Даже Чехов это еще не чистое отрицание. Чехов, казалось бы, отрицал во всех трех инстанциях. Но у него имелось некое противостоящее отрицаниям подразумеваемое. Все может измениться с изменением социального устройства, с установлением справедливости. Это та предпосылка эпохи, которая позволила Шпенглеру утверждать, что все люди XIX века — независимо от их убеждений — были социалистами.

И вот, после всех этих сложнейших соотношений утверждения с отрицанием внутри и между инстанциями, — появилась литература с заданием утверждать неукоснительно. Это явление, в сущности, новое в мировой культуре. Совершенно напрасно сопоставлять его, скажем, с дидактикой XVII века. XVII век — это христианская культура, убежденная в том, что рай находится на небесах; а на земле все не может и не должно обстоять благополучно. Если оды воспевали и утверждали, то на то и существовал одический жанр; это вовсе не предрешало концепцию бытия в целом.

Другое дело, когда рай — или нечто к нему тяготеющее — объявлен существующим на земле и когда литература, как и все прочее, поставлена на службу абсолютной власти, взявшей на себя ответственность за насаждение этого рая.

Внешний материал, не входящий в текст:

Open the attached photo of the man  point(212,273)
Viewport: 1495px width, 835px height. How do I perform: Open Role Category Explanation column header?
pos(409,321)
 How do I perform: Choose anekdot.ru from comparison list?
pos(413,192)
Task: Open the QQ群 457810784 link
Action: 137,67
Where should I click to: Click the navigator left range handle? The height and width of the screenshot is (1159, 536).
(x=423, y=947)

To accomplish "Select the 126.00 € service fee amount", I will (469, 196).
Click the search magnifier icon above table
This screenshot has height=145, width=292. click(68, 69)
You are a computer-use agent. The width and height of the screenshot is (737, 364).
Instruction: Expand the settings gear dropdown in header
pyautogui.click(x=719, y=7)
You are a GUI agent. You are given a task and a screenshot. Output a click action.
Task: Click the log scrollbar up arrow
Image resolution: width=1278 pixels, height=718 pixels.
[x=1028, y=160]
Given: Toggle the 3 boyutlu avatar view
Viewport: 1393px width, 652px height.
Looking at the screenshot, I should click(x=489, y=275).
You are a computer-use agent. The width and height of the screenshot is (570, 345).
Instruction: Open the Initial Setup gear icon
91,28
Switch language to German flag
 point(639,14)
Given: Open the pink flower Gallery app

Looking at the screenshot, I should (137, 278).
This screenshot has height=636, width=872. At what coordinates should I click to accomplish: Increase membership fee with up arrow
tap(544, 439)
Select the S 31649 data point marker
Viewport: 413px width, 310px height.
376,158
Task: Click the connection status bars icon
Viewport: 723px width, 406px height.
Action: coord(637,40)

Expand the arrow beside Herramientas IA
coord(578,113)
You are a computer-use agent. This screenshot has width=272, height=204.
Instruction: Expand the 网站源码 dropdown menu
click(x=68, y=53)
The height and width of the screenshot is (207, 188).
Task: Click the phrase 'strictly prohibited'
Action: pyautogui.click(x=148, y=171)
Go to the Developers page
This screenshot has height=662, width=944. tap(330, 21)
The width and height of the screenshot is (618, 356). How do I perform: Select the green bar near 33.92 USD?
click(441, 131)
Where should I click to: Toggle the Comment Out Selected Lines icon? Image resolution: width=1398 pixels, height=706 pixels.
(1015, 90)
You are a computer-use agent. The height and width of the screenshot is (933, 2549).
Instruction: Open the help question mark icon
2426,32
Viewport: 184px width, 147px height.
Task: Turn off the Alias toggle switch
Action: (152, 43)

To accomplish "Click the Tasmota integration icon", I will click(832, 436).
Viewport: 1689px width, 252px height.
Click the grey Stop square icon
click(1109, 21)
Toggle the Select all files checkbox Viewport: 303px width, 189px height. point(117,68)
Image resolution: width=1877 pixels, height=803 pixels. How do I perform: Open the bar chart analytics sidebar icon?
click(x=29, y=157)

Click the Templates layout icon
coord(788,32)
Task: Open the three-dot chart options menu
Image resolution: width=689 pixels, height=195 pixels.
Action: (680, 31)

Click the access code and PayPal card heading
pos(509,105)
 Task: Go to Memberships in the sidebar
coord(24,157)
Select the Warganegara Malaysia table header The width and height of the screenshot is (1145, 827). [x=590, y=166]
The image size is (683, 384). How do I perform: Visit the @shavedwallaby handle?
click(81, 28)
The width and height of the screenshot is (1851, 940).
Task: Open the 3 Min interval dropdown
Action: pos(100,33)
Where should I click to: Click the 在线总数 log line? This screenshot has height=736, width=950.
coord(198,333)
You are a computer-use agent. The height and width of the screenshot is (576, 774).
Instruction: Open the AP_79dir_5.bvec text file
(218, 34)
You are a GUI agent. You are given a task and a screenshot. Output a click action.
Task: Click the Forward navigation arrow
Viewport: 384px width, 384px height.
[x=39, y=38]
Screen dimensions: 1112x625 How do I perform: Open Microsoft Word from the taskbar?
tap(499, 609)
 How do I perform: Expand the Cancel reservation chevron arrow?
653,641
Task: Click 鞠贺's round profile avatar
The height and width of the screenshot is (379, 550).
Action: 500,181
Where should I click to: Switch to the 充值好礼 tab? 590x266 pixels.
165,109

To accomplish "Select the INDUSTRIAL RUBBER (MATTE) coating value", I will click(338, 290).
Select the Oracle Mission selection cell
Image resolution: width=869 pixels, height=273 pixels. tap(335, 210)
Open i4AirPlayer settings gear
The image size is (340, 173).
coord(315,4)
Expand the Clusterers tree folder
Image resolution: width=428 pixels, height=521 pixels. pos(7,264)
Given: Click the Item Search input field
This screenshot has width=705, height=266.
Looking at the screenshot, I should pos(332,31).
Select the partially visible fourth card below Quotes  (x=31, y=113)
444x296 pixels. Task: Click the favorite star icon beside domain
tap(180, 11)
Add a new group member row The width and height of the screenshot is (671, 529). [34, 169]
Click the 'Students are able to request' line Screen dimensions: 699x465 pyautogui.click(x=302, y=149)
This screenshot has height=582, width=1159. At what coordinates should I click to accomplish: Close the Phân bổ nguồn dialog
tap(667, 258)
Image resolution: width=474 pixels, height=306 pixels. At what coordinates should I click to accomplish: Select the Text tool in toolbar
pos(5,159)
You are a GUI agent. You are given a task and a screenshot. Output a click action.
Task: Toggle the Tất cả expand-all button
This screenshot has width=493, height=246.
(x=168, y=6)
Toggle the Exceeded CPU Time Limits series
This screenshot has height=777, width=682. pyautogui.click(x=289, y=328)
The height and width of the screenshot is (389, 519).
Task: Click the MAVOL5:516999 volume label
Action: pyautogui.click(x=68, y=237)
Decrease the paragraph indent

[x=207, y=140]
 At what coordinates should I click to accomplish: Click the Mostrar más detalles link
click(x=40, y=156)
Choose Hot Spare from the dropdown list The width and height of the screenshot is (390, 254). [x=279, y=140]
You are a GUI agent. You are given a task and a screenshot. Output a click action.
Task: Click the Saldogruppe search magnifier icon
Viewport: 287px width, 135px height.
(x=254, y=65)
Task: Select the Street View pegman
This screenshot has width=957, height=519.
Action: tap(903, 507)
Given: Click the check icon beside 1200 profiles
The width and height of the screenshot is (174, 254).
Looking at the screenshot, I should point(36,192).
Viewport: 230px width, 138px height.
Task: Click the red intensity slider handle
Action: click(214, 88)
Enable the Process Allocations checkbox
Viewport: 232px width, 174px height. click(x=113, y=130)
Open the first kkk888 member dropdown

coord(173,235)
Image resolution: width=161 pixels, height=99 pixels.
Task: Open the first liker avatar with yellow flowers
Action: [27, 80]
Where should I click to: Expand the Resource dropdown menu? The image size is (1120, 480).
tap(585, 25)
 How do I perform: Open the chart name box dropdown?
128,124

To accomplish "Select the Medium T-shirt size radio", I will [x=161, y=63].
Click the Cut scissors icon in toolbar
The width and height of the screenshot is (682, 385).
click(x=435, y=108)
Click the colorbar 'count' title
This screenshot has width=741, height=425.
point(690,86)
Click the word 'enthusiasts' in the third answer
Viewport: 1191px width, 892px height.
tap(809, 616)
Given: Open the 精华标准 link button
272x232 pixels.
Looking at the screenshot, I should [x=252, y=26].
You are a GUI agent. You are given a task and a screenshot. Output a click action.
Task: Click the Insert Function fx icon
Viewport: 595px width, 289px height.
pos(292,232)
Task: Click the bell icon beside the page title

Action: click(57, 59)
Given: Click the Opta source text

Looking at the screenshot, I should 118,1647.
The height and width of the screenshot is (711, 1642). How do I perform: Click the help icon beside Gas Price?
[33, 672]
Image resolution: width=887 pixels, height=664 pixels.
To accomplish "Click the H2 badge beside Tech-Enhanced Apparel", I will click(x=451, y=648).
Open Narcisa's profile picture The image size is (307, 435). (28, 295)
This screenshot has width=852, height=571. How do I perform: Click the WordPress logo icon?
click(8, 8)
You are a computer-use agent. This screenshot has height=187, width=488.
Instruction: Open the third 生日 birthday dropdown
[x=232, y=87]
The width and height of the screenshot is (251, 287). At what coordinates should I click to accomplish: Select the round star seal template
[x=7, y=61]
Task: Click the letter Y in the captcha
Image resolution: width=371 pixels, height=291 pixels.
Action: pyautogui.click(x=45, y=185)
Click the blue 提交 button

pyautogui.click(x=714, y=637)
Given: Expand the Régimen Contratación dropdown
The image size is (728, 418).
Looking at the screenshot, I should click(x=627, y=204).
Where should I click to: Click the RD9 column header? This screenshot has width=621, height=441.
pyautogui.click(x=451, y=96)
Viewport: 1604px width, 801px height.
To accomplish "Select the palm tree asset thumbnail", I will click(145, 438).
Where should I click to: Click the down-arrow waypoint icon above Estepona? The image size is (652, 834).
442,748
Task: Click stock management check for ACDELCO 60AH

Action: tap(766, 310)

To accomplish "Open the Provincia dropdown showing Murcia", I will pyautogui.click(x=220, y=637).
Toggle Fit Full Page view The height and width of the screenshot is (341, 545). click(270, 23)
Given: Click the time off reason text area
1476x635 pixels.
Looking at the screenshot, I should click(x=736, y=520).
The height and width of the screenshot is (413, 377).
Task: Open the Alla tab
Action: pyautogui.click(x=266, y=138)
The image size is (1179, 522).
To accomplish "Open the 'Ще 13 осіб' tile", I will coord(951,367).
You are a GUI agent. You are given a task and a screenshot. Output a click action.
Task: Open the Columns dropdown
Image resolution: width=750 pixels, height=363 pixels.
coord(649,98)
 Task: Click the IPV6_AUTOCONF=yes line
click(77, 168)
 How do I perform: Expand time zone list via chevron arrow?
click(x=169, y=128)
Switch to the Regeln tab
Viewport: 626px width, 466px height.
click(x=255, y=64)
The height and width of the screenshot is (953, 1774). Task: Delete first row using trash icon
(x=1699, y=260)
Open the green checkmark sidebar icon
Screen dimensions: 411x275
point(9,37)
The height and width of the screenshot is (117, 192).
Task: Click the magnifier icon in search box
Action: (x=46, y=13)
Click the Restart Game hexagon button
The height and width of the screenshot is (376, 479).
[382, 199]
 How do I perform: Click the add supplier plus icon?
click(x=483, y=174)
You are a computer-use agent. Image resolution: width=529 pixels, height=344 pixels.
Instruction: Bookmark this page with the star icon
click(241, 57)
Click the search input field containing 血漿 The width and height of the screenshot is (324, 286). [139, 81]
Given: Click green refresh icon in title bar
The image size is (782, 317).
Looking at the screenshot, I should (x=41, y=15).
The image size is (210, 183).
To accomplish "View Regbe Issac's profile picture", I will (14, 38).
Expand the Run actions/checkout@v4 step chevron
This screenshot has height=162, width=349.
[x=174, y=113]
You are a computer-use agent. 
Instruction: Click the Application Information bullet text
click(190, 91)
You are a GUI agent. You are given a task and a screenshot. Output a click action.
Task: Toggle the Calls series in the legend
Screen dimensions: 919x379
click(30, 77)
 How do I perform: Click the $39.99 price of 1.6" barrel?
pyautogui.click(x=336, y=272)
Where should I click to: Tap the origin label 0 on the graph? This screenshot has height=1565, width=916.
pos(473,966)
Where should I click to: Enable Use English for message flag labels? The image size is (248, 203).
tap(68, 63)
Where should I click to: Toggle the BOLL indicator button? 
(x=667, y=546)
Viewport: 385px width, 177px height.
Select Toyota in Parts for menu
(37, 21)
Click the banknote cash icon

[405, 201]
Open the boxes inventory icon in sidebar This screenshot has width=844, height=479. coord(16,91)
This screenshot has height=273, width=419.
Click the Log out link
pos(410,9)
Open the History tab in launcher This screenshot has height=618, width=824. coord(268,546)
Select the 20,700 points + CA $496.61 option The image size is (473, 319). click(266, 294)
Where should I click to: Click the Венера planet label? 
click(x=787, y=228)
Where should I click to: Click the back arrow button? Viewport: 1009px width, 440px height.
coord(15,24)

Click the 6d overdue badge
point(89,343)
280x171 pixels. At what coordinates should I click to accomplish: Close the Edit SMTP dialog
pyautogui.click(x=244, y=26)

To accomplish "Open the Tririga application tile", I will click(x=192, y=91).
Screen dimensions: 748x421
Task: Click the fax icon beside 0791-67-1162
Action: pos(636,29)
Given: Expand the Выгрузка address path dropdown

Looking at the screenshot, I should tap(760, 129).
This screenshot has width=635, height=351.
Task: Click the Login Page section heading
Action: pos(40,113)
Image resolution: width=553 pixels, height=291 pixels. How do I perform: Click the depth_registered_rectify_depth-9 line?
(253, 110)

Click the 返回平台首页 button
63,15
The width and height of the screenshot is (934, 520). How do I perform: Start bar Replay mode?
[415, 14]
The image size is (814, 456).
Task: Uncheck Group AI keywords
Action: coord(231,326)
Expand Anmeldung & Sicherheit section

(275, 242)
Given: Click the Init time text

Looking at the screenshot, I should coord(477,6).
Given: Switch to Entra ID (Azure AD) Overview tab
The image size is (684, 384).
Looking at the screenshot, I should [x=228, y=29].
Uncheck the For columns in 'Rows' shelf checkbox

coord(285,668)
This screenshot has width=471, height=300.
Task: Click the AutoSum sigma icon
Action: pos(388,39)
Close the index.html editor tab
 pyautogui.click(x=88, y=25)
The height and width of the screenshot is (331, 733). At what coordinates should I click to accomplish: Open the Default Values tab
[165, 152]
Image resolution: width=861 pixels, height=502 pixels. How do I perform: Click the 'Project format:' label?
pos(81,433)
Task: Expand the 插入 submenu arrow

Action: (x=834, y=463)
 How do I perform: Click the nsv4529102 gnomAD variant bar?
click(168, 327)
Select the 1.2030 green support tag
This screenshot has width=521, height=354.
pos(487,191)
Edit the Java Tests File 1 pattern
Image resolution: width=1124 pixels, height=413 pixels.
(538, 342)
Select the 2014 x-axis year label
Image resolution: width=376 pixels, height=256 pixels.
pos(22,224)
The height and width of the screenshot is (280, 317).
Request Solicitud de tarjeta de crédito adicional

Так впервые возникло требование (невозможное на почве христианской культуры с ее понятиями греха, искупления, испытания...) безоговорочного утверждения во всех инстанциях, внутри всех инстанций.

Появился точный водораздел. Все, что принадлежит к данной системе, — хорошо и благотворно. Зло может проистекать только из враждебности или чуждости этой системе или из заблуждения и непонимания (это герой, который в конце исправляется). Этот участок отведен под отрицание. В пределах же системы все благополучно. Смерть благополучна — человек умер, но дело его живет; страдания благополучны — они закаляют человека; личные неудачи благополучны — человек преодолевает их общественно полезным трудом и т. д. Люди же, принадлежащие к системе, не только благополучны, но и хороши. Если у них есть недостатки, то это лишь подразумеваемые достоинства, так сказать, производные достоинства. Если старые придирчивы и ворчливы, то потому, что они радеют об общем деле. Если женщины агрессивны, то потому, что они блюдут устои. Если общественный работник грубоват, то это функция его честности. Если молодежь легкомысленна, то потому, что в ней кипит сил избыток. Если ребята шалят, то потому, что это живые, бодрые ребята, не слизняки какие-нибудь. Кроме того, недостатки нужны для симуляции «живого человека», для того, чтобы стала технически возможной какая-нибудь характеристика, как временные неблагополучия нужны для того, чтобы стал возможным хоть какой-то сюжет. Но, будьте покойны, и недостатки, и неблагополучия будут сняты до конца, и сняты в первой же инстанции.